Under optimal conditions, helium is not used until dives are around 50 m / 160 ft and deeper. Depending on the water conditions, if there is poor visibility, strong currents, and low temperatures, then helium trimix may be used from 40 m downwards.
Thus, a recreational diver using helium gas would be wasting money on an expensive gas that is doing what the much cheaper compressed air can do. On top of that, they’d also need to get an expensive technical diving computer to factor helium into its calculations. You also need the appropriate certification in the first place to be allowed to fill your tank with trimix.
If you want a different gas mix other than compressed air for some advantages while recreational diving, then you can change the mix to have higher oxygen concentration and lower nitrogen concentration. This mix is known as enriched air nitrox, and it can help you increase your bottom time, but not dive deeper.
Why do divers want to dive so deep anyways?
Why not? Humans hate not being able to do stuff. Whenever there’s a limitation, someone somewhere is just trying to surpass it.
A more serious answer is that commercial divers tend to go to such deep depths for work. The most common professional diving jobs, other than scuba instructor, are underwater construction, engineering, working on oil rigs, and so on.

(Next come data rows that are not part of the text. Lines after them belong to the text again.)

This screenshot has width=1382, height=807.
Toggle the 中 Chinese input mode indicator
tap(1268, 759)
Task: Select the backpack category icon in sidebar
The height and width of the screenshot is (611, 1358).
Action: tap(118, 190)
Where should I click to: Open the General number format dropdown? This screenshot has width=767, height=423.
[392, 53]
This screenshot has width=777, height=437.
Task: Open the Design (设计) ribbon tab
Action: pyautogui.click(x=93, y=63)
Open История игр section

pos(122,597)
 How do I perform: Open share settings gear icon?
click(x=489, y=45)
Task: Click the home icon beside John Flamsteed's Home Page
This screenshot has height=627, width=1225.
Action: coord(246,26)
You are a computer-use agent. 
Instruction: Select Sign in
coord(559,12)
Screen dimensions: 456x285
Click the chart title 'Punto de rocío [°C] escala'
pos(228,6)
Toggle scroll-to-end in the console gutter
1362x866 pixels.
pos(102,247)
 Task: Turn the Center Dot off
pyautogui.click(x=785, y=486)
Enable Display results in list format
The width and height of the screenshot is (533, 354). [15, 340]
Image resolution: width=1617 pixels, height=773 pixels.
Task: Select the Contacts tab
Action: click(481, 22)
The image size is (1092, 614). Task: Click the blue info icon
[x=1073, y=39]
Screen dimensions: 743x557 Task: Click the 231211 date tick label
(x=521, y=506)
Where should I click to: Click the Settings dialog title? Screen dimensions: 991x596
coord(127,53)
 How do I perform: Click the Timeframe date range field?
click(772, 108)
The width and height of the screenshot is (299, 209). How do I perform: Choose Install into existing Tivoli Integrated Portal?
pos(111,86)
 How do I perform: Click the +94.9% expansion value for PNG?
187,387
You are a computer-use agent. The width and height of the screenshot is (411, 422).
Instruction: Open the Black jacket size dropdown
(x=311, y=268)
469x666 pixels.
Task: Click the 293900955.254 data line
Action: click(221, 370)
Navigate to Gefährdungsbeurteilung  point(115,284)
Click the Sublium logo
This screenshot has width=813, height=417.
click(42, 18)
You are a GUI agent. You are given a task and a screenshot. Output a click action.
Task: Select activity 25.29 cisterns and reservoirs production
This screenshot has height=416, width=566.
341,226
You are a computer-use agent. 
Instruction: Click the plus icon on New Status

There are plenty of cool places divers can explore once their depth limits are increased. For example, you could explore cave systems, shipwrecks, or recover sunk watercraft.
It takes plenty of training and experience to dive deep, and if you’re currently a recreational diver, you need to amass a large quantity of dives before moving onto technical diving.
Helium is not just for making balloons float, party tricks, or making your voice amusingly high-pitched. It has plenty of practical uses in society.
In the context of scuba diving, it has become a ubiquitous part of technical and deep sea diving because it is used in trimix. Unfortunately, not all dive shops are equipped to help fill tanks with trimix.
On top of that, you need the relevant certifications to be able to get a hold of trimix. Helium is expensive, plus the courses you need to take in order to use it are expensive, and you need plenty of dives under your belt to get the experience you need to dive deep. Thus, helium is not something a recreational diver needs to worry about.